## EXERCISE REQUIREMENTS
The output is the lines below from the one with "Select the boost::e function row" through the one with "This screenshot has width=535, height=453.", both included, printed exactly and with no other line.

+---+

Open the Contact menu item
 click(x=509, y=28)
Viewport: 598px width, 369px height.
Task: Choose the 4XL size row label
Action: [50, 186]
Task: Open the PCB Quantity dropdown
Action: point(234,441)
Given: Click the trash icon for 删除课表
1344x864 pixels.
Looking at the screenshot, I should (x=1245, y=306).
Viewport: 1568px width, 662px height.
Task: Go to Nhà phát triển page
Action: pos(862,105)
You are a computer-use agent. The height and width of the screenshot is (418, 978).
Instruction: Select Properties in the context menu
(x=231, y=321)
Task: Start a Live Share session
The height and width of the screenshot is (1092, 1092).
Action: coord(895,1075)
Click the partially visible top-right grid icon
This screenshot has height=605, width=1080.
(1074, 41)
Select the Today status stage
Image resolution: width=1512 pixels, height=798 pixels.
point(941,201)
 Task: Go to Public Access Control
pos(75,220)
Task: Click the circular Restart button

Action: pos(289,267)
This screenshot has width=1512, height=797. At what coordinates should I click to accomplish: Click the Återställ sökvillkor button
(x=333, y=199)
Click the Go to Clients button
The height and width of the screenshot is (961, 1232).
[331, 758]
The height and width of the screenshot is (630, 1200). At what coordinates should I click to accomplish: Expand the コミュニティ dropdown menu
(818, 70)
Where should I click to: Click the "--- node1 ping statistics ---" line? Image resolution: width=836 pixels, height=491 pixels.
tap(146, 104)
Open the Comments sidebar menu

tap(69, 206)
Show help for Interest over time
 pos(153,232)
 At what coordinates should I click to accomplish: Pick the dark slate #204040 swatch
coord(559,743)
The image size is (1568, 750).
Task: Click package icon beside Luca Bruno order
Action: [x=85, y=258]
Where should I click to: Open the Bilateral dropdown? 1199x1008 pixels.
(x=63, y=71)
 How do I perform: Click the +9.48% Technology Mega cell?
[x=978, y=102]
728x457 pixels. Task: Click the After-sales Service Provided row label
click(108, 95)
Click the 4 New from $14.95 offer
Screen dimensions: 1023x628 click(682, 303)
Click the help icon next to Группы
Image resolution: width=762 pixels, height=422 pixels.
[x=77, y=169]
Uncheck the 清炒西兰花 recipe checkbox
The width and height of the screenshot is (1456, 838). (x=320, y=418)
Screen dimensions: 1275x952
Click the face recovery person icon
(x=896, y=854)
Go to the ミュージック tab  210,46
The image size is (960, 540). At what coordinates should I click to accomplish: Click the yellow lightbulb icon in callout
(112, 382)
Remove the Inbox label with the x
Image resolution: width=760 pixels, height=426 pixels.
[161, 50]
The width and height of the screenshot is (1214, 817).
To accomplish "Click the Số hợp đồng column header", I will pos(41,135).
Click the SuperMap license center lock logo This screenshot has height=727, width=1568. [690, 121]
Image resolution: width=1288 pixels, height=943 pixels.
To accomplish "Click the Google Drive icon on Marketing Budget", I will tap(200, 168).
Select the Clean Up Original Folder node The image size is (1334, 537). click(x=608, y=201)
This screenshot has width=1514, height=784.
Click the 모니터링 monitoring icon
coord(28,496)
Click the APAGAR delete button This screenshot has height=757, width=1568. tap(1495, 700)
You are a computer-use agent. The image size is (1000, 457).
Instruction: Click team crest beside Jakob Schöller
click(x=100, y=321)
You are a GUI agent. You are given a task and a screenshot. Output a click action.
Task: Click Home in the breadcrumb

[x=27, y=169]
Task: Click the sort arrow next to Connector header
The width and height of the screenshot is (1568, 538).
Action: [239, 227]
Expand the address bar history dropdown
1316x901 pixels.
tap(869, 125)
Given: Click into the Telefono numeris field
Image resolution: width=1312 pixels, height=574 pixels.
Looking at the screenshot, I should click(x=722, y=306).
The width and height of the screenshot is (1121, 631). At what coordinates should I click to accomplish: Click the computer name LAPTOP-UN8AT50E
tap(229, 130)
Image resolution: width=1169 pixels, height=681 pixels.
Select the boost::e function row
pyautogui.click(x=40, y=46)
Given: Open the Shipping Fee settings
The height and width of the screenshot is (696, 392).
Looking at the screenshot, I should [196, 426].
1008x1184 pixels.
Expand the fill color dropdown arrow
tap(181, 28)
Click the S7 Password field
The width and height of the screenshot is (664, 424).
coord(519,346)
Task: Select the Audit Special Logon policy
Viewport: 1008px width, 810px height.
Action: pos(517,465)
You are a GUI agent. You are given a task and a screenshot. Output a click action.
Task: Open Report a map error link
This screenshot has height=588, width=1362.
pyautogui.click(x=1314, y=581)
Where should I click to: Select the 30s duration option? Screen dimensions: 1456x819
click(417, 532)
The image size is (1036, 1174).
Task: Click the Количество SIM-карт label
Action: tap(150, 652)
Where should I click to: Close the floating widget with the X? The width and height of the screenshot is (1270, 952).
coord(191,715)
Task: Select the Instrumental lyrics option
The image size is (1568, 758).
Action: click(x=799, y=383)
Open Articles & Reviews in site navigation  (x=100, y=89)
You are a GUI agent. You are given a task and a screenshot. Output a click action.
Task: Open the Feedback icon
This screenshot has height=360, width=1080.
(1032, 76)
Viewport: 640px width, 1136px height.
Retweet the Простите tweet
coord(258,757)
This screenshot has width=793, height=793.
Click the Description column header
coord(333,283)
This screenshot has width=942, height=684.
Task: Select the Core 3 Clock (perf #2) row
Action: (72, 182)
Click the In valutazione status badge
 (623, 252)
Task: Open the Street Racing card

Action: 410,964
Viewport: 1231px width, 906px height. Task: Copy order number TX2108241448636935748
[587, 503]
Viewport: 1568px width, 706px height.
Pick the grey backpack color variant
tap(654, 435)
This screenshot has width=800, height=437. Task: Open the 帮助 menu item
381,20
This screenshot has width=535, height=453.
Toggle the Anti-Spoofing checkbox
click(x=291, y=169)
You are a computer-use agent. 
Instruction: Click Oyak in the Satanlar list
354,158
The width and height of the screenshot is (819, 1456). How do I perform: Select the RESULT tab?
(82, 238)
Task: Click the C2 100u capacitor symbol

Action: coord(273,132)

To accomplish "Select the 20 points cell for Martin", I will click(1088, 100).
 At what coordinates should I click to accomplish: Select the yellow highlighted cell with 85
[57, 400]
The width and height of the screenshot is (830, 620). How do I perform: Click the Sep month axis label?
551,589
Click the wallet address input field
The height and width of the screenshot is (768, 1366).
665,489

+---+

## COMPLETED EXERCISE
Select the boost::e function row
pyautogui.click(x=40, y=46)
Given: Open the Shipping Fee settings
The height and width of the screenshot is (696, 392).
Looking at the screenshot, I should [196, 426].
1008x1184 pixels.
Expand the fill color dropdown arrow
tap(181, 28)
Click the S7 Password field
The width and height of the screenshot is (664, 424).
coord(519,346)
Task: Select the Audit Special Logon policy
Viewport: 1008px width, 810px height.
Action: pos(517,465)
You are a GUI agent. You are given a task and a screenshot. Output a click action.
Task: Open Report a map error link
This screenshot has height=588, width=1362.
pyautogui.click(x=1314, y=581)
Where should I click to: Select the 30s duration option? Screen dimensions: 1456x819
click(417, 532)
The image size is (1036, 1174).
Task: Click the Количество SIM-карт label
Action: tap(150, 652)
Where should I click to: Close the floating widget with the X? The width and height of the screenshot is (1270, 952).
coord(191,715)
Task: Select the Instrumental lyrics option
The image size is (1568, 758).
Action: click(x=799, y=383)
Open Articles & Reviews in site navigation  (x=100, y=89)
You are a GUI agent. You are given a task and a screenshot. Output a click action.
Task: Open the Feedback icon
This screenshot has height=360, width=1080.
(1032, 76)
Viewport: 640px width, 1136px height.
Retweet the Простите tweet
coord(258,757)
This screenshot has width=793, height=793.
Click the Description column header
coord(333,283)
This screenshot has width=942, height=684.
Task: Select the Core 3 Clock (perf #2) row
Action: (72, 182)
Click the In valutazione status badge
 (623, 252)
Task: Open the Street Racing card

Action: 410,964
Viewport: 1231px width, 906px height. Task: Copy order number TX2108241448636935748
[587, 503]
Viewport: 1568px width, 706px height.
Pick the grey backpack color variant
tap(654, 435)
This screenshot has width=800, height=437. Task: Open the 帮助 menu item
381,20
This screenshot has width=535, height=453.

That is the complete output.